In respect of this particular study there may be only very limited room for direction of young people to other specialisms without first going through paediatrics. There are two substantive limitations -
Firstly to be counted in the study the young person must be effectively absent from school which implies a specific legal status (UK Law requires full attendance for specified hours) so a child not attending school at all will have the involvement of Local Education Authorities - social workers etc, who will liaise with the GP and provide a bureaucratic impetus for involvement of paediatricians in the case.* Secondly the NHS is heavily stratified between adult and paediatric care and it would be rare for a GP to refer a person under the age of 16 to a Specialist service where there was lack of clarity about the diagnosis - and in the case of ME/CFS the few specialist services that there are, either see adults only or have a separate paediatric service for younger patients.
The combination of the involvement of schools and education professionals in cases of long term absence plus the extensive paediatric provision in the NHS means that the services the authors surveyed are likely to capture a high proportion of young people who have an ME/CFS diagnosis and who are permanently absent from school.

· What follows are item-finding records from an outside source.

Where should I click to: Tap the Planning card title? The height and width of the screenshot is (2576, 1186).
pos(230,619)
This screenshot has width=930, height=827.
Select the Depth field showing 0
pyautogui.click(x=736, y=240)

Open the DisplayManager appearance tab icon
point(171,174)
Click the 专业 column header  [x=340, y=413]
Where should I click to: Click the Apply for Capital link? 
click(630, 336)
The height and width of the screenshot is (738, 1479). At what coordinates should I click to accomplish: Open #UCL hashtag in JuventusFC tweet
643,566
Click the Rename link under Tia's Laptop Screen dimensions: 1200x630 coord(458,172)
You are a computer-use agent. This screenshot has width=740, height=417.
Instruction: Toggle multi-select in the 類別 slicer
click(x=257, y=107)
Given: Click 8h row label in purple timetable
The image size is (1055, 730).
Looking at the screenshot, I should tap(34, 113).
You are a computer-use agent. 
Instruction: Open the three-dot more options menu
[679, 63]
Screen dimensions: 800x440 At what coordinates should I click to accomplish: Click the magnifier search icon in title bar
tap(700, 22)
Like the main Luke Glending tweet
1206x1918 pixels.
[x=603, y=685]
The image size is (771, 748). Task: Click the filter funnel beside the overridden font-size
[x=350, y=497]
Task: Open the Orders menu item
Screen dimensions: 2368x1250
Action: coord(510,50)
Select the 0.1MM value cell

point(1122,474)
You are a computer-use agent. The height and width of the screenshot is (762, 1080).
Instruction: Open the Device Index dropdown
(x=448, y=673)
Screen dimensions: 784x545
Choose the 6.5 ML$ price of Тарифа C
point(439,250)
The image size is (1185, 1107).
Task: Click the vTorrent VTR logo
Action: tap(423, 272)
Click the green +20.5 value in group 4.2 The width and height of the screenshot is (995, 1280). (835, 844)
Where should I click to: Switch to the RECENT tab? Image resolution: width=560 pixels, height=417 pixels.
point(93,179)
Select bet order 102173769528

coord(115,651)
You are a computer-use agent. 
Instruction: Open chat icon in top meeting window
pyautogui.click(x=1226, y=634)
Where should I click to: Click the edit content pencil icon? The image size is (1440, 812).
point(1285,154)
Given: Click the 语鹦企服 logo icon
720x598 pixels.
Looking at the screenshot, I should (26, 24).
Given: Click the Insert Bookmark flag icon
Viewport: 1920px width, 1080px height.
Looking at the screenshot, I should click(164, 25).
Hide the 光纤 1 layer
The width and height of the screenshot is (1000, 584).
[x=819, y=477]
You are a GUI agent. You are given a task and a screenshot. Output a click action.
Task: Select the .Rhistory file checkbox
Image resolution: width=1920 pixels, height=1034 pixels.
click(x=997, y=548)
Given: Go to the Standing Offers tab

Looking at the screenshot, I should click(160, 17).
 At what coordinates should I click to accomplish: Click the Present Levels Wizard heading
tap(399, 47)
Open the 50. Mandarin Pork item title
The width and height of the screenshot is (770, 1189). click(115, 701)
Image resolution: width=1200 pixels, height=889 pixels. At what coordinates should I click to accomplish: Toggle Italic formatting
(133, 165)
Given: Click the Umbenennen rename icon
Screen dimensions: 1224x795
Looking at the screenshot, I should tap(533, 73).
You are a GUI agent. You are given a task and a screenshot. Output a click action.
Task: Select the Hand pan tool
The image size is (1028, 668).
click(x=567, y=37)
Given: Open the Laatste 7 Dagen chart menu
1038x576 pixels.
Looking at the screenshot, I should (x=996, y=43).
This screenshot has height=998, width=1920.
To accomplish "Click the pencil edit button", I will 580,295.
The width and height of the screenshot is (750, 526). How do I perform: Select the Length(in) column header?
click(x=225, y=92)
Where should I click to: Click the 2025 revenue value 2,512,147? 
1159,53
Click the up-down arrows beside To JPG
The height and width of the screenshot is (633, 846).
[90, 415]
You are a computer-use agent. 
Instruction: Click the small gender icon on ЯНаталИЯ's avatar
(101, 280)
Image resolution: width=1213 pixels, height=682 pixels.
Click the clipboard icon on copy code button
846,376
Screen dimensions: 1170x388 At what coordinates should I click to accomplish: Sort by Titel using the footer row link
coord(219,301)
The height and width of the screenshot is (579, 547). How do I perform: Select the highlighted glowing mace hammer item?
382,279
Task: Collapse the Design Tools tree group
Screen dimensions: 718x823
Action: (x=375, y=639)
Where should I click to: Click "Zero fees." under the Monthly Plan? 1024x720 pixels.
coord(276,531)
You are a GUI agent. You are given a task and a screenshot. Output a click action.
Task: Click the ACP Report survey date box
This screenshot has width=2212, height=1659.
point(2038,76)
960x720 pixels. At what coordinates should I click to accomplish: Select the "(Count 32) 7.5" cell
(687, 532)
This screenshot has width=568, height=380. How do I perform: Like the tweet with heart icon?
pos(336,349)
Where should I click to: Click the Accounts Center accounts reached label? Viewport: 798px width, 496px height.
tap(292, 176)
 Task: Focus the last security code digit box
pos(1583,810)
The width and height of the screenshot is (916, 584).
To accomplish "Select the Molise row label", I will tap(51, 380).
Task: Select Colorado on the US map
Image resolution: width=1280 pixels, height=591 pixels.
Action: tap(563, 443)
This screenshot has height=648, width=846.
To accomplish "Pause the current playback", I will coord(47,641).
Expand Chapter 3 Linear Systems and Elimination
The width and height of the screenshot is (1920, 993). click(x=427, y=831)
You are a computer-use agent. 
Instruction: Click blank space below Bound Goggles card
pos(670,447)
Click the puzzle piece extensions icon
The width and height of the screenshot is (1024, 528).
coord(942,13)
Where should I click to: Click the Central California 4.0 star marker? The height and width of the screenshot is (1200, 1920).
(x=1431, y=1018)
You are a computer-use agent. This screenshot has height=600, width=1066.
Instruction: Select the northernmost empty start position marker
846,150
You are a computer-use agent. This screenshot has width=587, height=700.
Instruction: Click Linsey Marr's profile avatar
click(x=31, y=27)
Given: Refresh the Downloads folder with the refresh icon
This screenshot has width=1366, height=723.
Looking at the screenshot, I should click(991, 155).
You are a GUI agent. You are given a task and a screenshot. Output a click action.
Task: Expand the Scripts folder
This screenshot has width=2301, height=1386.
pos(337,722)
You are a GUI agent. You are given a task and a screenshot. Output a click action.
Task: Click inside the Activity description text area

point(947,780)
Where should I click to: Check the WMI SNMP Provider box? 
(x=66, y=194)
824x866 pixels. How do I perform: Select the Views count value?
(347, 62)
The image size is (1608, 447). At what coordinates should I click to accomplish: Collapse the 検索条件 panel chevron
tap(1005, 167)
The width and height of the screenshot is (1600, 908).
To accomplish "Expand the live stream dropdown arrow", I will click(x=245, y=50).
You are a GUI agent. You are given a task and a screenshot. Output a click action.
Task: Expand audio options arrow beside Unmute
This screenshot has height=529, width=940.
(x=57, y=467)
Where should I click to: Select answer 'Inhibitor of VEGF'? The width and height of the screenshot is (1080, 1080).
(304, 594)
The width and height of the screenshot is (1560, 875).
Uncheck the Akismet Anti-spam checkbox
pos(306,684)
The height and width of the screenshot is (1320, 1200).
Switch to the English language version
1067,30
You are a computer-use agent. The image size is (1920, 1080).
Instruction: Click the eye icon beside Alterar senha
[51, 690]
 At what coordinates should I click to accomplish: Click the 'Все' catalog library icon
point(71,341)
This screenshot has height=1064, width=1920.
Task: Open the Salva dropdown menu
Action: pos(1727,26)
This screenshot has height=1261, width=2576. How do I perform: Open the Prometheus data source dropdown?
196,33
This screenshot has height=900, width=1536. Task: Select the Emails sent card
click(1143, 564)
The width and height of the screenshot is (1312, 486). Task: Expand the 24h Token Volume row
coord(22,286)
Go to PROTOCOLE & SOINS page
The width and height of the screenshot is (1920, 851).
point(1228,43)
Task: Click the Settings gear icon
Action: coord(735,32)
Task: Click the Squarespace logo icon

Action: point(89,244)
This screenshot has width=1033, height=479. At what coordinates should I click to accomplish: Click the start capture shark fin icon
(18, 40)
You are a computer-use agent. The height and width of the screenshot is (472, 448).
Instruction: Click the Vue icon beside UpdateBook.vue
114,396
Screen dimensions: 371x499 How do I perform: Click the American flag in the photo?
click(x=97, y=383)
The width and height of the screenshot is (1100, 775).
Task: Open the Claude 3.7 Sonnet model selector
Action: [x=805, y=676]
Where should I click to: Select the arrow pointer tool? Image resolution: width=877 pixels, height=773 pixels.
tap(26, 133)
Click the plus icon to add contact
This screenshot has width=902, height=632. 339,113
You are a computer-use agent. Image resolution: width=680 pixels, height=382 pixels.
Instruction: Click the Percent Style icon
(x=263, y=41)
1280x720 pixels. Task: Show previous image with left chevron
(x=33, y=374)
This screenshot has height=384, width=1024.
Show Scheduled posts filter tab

*This situation is not always welcome by parents who can face undue pressure re: return to school and/or bureaucratic psychologisation of their child's illness.
Clearly this is just a single study and it doesn't tell us about alternative diagnoses but the Education data sets limits to the significance of this, basically there's a limited number of young people permanently out of school for reasons of illness and it's hard to see where many more young PwME would fit in.